Jak ciepło! jak miło! jak cudownie! Niekończące się wakacje :) We czwartek byliśmy na plaży, na wyspie Wolfe'a, razem ze znajomymi Francuzami. Damian z Marcinem urwali sie trochę z pracy i pojechaliśmy na rowerach. To niezła wycieczka, 10 km w jedna stronę +20 min na promie. Dobrze, że okropna, 5-km droga szutrowa którą trzeba jechać pod wiatr jest juz wyasfaltowana. Na plażę dotarlismy popołudniem, było pusto, tylko trochę glonów w wodzie i gdzieniegdzie martwe wielkie ryby, pożerane przez białe robale. Ale poza tym jest tam bardzo ładnie. Nawiązaliśmy krótką konwersację z 23-letnim Kanadyjczykiem, któremu nie mieściło się w głowie, że obcokrajowcy żeby pracować, potrzebują specjalnego zezwolenia. Eh, Canada... W drodze powrotnej widzieliśmy ogrooomnego skunksa. Ale daleko. I nie wypuścił smrodku.

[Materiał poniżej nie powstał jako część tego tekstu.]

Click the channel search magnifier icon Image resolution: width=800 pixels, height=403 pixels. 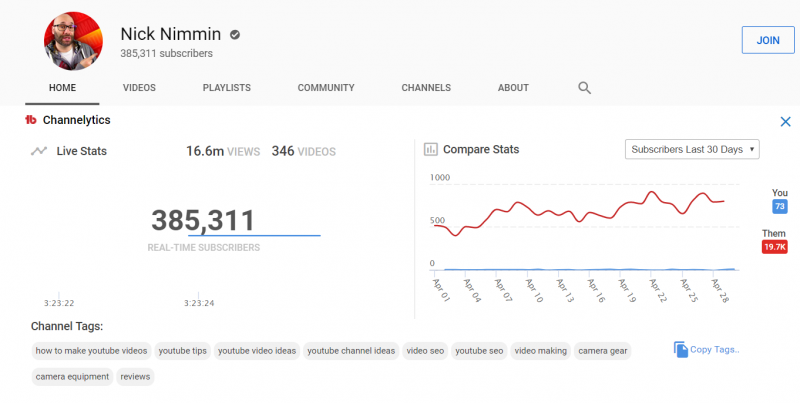point(585,88)
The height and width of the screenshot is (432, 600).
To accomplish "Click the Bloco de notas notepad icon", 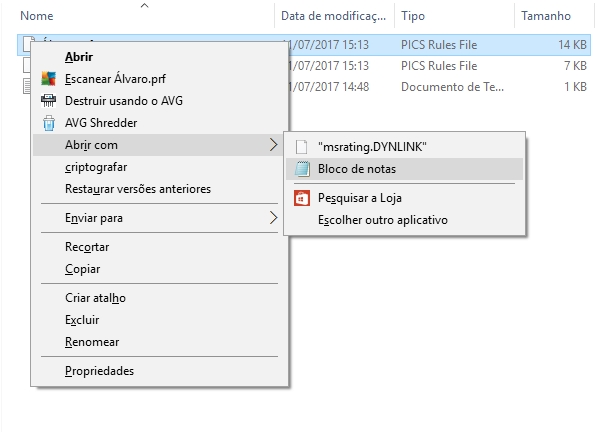I will (x=301, y=170).
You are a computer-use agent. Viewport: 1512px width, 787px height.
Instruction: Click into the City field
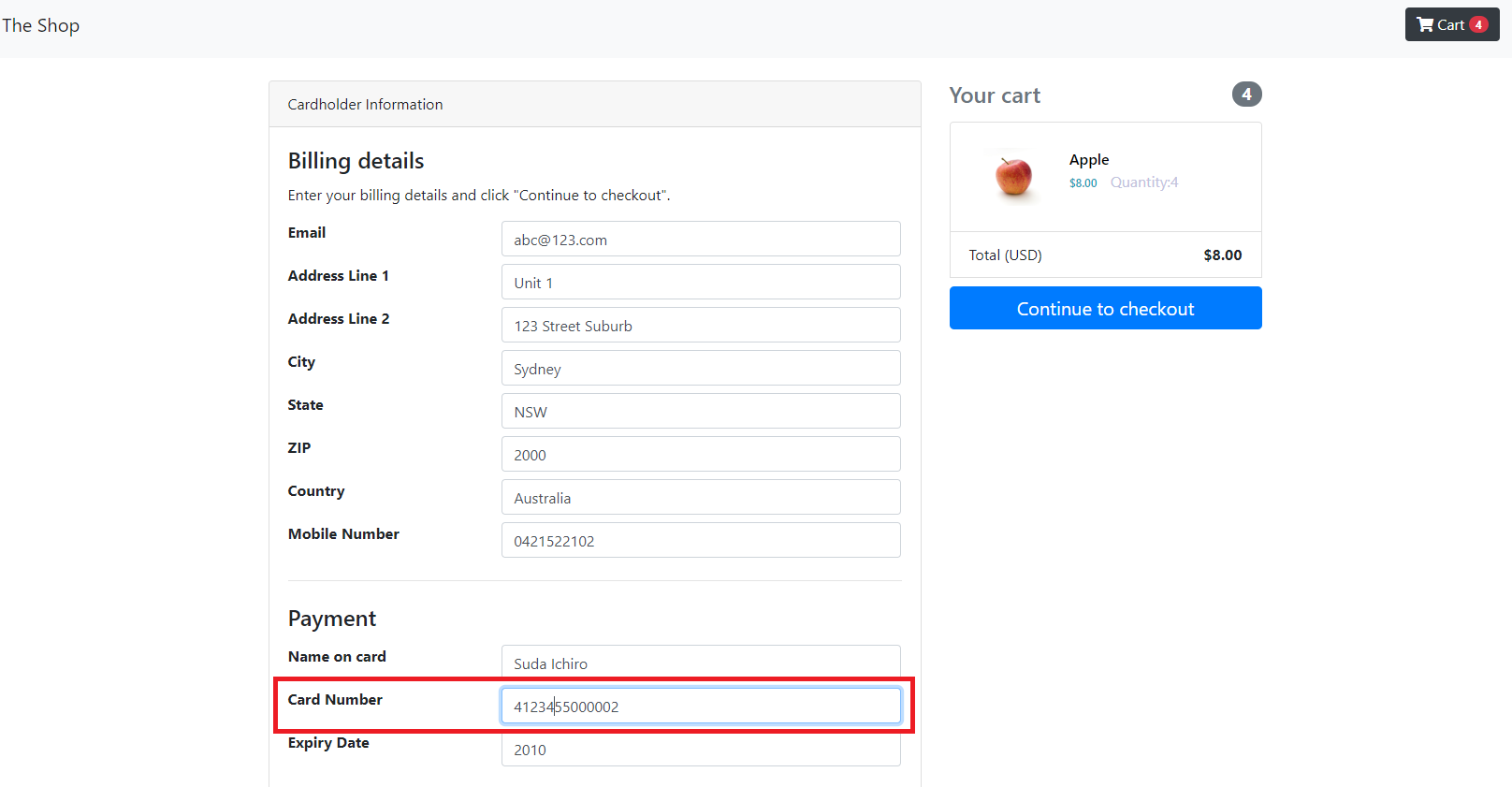point(701,368)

W piątek znów popłynęliśmy na wyspę, bo grał Chris Brown , w którym się zakochałam. Koncert był taki sobie, bo tym razem Chris wystepował z zespołem country. My nie lubimy country. Od country boli głowa. Na szczęście przyszło sporo znajomych, można było zapoznać się z najnowszymi ploteczkami z wyspy, oraz dowiedzieć, że jest dom do wynajęcia. Ładny, żółty, zaraz obok przystani. Za jedyne 1200 dol miesięcznie. No więc niestety nie w tym życiu :) choć gdybyśmy zamieszkali na wyspie to może stalibyśmy się na tyle atrakcyjni, że ktoś by nas w końcu z rodziny odwiedził.
W sobotę byliśmy na spacerze, nad ślicznym małym jeziorkiem. Oprócz jeziorka w okolicy jest stara kopalnia miki i można sobie tę mikę oglądać, jak się błyszczy i łuszczy. No i spotkał nas jeżozwierz! Myślałam że to takie mityczne raczej zwierzę, ale nie, ten żył i chodził sobie pokracznie po lesie, nawet wdrapał się na drzewo - jeżozwierzowe :) Słodki był! Aha one po polsku nazywają się ursony - ile to można się ciekawych rzeczy dowiedzieć, przy okazji pisania bloga.
W niedzielę intensywnie ćwiczyłam jogę z taką dziwną instruktorką z Ottawy, co krzyczy i bywa niemiła dla studentów. Ale dobrze prowadzi zajęcia. A później był potluck, czyli składkowy obiad, w pięknym ogrodzie, w towarzystwie emerytów i dzieci. Dzieci były zabawne, a emeryci to starzy hippisi. Wróciłam wieczorem do domu a tam impreza na całego, jacyś couchserferzy, Byron który ostatnio sie u nas zadomowił, Caroline i inni Francuzi z jeszcze jedną Francuzką. No miło. Kolejny tydzień też będzie ciepły i słoneczny!
3 komentarze:
no, no, faktycznie, wyspa brzmi dość atrakcyjnie... :] może jednak?
fajnie macie - słońce, czas wolny, ,przyroda, francuskie towarzystwo, hipisi, joga,narzekasz sobie na brak gości... tylko dlaczego zdychają te ryby??
no właśnie. z rybami to nigdy nic nie wiadomo. może po prostu żyły za długo?